Set on the West Bank of the Nile, facing Luxor, Thebes was the counterpart to Luxor’s City of the Living. As dawn turns the desert tawny, views across the valley reveal the Nile on one side and mountains on the other. Beside the world’s longest river lie mud-brick hovels, harsh limestone cliffs—and the tombs.
The balloon drifts from the Valley of the Kings to the Valley of the Queens, revealing Pharaonic honeycomb tombs, including Tutankhamen’s resting place and Queen Hatshepsut’s tomb, carved from the rock face. The balloon also hovers over the excavations taking place around the Avenue of Sphinxes. Watch the sun rise over the Temple of Hatshepsut at Luxor, burning off the last vestiges of the night.
If you visit in October, consider getting married in Karnak Temple; during that month couples can tie the knot in Pharaonic style—just as Egyptian kings and queens did more than 5,000 years ago.
Brussels Royal Greenhouses in Laeken
This experience is equally exotic so dismiss the "boring Brussels" stereotypes. Brussels’s surreal side emerges in the mysterious paintings of Magritte—and in the clash of the magical and the mundane seen in the Royal Greenhouses in Laeken. Set on the edge of the city, these palatial greenhouses are where the heady scents of the colonial Congo are transported to everyday Brussels. Entranced visitors drift past orchids, azaleas and camellias, breathing in the steamy fragrances of bitter oranges and damp ferns. The sinuous art nouveau lines reveal shifting perspectives and sudden glimpses of green canopies, cupolas, turrets, and vaulted tunnels of glass.
The city’s tropical greenhouses began as a royal whim, a work of self-glorification spearheaded by King Leopold II (1835–1909). Leopold never deigned to visit the Belgian Congo, but, as a passionate plant man, he expected the Congo to be shipped to him at regular intervals. The challenge was to create “an everlasting springtime in a perfect palace of glass,” teasing a tropical garden to grow in northern climes.
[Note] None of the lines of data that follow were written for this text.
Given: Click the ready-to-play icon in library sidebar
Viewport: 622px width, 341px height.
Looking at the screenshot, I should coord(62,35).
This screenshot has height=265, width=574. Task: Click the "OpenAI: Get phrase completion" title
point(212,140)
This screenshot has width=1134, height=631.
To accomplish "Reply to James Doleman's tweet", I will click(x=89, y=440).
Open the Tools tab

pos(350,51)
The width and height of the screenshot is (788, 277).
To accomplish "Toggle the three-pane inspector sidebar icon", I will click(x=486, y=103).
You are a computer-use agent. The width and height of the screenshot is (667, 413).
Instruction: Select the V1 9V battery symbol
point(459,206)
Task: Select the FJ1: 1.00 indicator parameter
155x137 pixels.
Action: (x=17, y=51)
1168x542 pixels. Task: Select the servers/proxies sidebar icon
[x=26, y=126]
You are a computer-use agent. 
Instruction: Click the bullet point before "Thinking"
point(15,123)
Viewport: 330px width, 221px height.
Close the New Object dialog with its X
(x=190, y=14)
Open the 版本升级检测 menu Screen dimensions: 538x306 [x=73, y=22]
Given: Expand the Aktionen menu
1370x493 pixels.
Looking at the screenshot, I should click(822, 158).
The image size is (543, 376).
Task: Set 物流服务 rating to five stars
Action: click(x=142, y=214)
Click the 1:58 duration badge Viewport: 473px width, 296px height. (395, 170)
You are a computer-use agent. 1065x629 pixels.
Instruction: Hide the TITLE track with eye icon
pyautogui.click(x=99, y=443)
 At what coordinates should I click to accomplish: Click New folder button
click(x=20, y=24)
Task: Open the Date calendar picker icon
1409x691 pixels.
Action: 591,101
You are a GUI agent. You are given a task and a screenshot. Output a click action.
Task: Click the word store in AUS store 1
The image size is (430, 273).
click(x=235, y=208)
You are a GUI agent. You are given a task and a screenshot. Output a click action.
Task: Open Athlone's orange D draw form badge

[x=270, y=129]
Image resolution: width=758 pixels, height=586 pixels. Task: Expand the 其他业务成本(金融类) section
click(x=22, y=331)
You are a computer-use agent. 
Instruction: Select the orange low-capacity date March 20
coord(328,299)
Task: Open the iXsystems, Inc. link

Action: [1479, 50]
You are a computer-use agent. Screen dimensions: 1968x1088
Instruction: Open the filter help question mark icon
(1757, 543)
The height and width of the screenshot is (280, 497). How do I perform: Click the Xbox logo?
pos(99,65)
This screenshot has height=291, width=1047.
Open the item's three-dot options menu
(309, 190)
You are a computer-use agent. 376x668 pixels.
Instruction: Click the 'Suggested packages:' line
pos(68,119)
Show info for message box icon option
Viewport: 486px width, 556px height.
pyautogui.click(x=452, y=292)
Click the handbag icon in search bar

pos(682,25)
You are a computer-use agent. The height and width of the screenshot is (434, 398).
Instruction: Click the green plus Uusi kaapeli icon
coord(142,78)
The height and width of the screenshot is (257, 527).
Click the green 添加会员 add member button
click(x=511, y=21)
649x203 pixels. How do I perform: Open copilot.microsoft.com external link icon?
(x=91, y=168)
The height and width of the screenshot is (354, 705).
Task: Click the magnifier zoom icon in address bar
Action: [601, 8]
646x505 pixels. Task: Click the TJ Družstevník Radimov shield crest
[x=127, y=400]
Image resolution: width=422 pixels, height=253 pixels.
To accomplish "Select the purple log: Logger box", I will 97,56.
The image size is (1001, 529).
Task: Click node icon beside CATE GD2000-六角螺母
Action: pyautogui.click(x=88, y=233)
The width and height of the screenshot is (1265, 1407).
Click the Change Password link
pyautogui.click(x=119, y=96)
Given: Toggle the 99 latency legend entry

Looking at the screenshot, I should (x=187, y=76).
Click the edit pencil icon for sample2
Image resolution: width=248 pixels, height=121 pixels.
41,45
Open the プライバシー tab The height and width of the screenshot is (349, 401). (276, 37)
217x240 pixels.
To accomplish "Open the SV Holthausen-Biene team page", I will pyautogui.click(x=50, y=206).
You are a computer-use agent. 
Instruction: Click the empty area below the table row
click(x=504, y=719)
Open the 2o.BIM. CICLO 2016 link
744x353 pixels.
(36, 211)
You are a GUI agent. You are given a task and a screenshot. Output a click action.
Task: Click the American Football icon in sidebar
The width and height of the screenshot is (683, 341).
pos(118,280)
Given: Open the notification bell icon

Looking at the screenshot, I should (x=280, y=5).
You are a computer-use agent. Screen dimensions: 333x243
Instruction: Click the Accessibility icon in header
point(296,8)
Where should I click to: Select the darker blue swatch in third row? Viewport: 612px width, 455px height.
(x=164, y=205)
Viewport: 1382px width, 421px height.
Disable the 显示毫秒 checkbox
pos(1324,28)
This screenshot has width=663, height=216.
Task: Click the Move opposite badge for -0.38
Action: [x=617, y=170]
Leopold’s architects and gardeners fulfilled his every wish, but credit must also be given to the king, whose passion for building was matched by his fascination with exotic plants and palms: from rubber plants and weeping figs to pineapples and dwarf bananas. In these winter gardens, Leopold entertained his friends, swam in his glass-canopied pool, and paraded on an African elephant. (Do contact Laeken before travelling, however, as the greenhouses can only be visited for a brief period every year).